PROBLEM DETAILS :: The reply should consist of the full listing, repeated word for word.

::: SUPPLIED DATA

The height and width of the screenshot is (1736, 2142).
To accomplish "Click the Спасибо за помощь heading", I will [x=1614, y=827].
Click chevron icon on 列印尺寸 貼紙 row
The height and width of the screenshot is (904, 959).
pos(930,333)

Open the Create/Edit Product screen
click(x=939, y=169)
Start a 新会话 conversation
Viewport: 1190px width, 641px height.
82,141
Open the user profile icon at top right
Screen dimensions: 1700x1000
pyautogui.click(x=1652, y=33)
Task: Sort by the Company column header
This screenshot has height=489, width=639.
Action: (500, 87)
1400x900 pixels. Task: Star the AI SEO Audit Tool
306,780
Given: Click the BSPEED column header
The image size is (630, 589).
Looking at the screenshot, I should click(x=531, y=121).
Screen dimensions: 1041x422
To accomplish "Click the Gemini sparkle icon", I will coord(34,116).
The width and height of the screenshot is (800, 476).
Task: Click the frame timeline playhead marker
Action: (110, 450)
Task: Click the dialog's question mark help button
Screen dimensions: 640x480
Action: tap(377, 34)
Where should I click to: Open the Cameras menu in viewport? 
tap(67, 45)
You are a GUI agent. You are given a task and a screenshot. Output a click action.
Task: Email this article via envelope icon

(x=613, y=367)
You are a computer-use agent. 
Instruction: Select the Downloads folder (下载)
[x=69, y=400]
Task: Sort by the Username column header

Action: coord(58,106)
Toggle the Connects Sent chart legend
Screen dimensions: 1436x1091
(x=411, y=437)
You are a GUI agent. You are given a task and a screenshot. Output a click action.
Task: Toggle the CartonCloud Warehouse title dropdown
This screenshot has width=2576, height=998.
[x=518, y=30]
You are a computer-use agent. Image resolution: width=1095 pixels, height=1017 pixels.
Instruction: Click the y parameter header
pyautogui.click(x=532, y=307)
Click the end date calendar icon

::::::

FINISHED TASK ::
The height and width of the screenshot is (1736, 2142).
To accomplish "Click the Спасибо за помощь heading", I will [x=1614, y=827].
Click chevron icon on 列印尺寸 貼紙 row
The height and width of the screenshot is (904, 959).
pos(930,333)

Open the Create/Edit Product screen
click(x=939, y=169)
Start a 新会话 conversation
Viewport: 1190px width, 641px height.
82,141
Open the user profile icon at top right
Screen dimensions: 1700x1000
pyautogui.click(x=1652, y=33)
Task: Sort by the Company column header
This screenshot has height=489, width=639.
Action: (500, 87)
1400x900 pixels. Task: Star the AI SEO Audit Tool
306,780
Given: Click the BSPEED column header
The image size is (630, 589).
Looking at the screenshot, I should click(x=531, y=121).
Screen dimensions: 1041x422
To accomplish "Click the Gemini sparkle icon", I will coord(34,116).
The width and height of the screenshot is (800, 476).
Task: Click the frame timeline playhead marker
Action: (110, 450)
Task: Click the dialog's question mark help button
Screen dimensions: 640x480
Action: tap(377, 34)
Where should I click to: Open the Cameras menu in viewport? 
tap(67, 45)
You are a GUI agent. You are given a task and a screenshot. Output a click action.
Task: Email this article via envelope icon

(x=613, y=367)
You are a computer-use agent. 
Instruction: Select the Downloads folder (下载)
[x=69, y=400]
Task: Sort by the Username column header

Action: coord(58,106)
Toggle the Connects Sent chart legend
Screen dimensions: 1436x1091
(x=411, y=437)
You are a GUI agent. You are given a task and a screenshot. Output a click action.
Task: Toggle the CartonCloud Warehouse title dropdown
This screenshot has width=2576, height=998.
[x=518, y=30]
You are a computer-use agent. Image resolution: width=1095 pixels, height=1017 pixels.
Instruction: Click the y parameter header
pyautogui.click(x=532, y=307)
Click the end date calendar icon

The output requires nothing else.